★人の命

 「ズドラスチェ(こんにちは)。今日は広報課長さんいらっしゃいますか?」
 ユジノの中心部にある内務局、いわゆる警察の2階。いつものように広報課へ顔を出して、最近の治安事情を尋ねようとした。

 日本の新聞記者は、任地と離れている地方の警察署や、常駐している警察記者クラブを取材のために離れた時など、警察の広報担当へ電話を入れて事件・事故の発生の有無を確認する。

 しかし、こういうシステムはサハリンではない。朝昼晩と、警察に電話で問い合わせれば「うるさい」と、言われかねない。といって、国内のように日本に関係したり、関心の持たれる警察ネタがしょっちゅうあるわけでもなく、張りついていられるほど暇でもない。だから、時折顔を出しては話を聞く次第だが、地元テレビの報道や協力関係にある地元紙からの情報協力に頼ることもある。

 この日も、一見壁の一部のように偽装されている広報課のドア(なぜか、ロシアの役所は、こういうスパイ小説にでてきそうな、隠し部屋のごときところがある)を開けて、なじみの広報課長を訪ねていった。

 「課長は、先日殺されてしまったのよ」
 少尉の階級を持つ女性の民警が、ぽつりと言った。

 「えっ、どうして?」
 これには驚いた。
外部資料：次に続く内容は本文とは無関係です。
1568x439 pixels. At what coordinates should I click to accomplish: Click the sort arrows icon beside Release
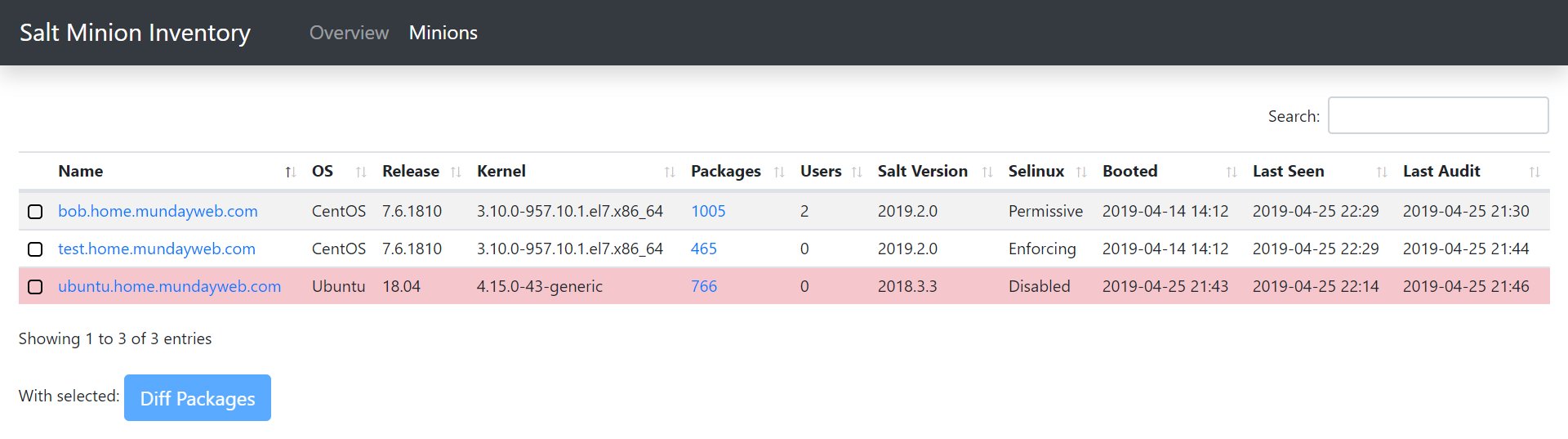pos(456,172)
捜査の一線にいるわけでもなく、恨みを買うようなこともないはずだが、あまりに唐突な死だった。

 あらましはこうだ。
 郊外へドライブに出た広報課長は、道すがら立ち往生している車を見つけて声をかけた。しかし、どんなやりとりがあったのか、何が気に入らなかったのか、車の男は侮辱されたといって、課長をナイフで十数カ所も滅多刺しにしたという。

 捜査中ということで、詳しいことは教えてもらえなかったが、いくらなんでも「侮辱された」だけで殺すなんて、信じられない思いだった。

 「いや、ロシアではそれは十分殺人の動機になるんですよ」

 助手のジェーニヤ君は、珍しいことではないという表情で話す。ロシア人は、名誉や誇りを大事にする。基本的にロシア人は誇り高き民族だ。経済や政治の混乱で、時に自信を無くしているように見えることもあるが、けっして見くびってはいけない。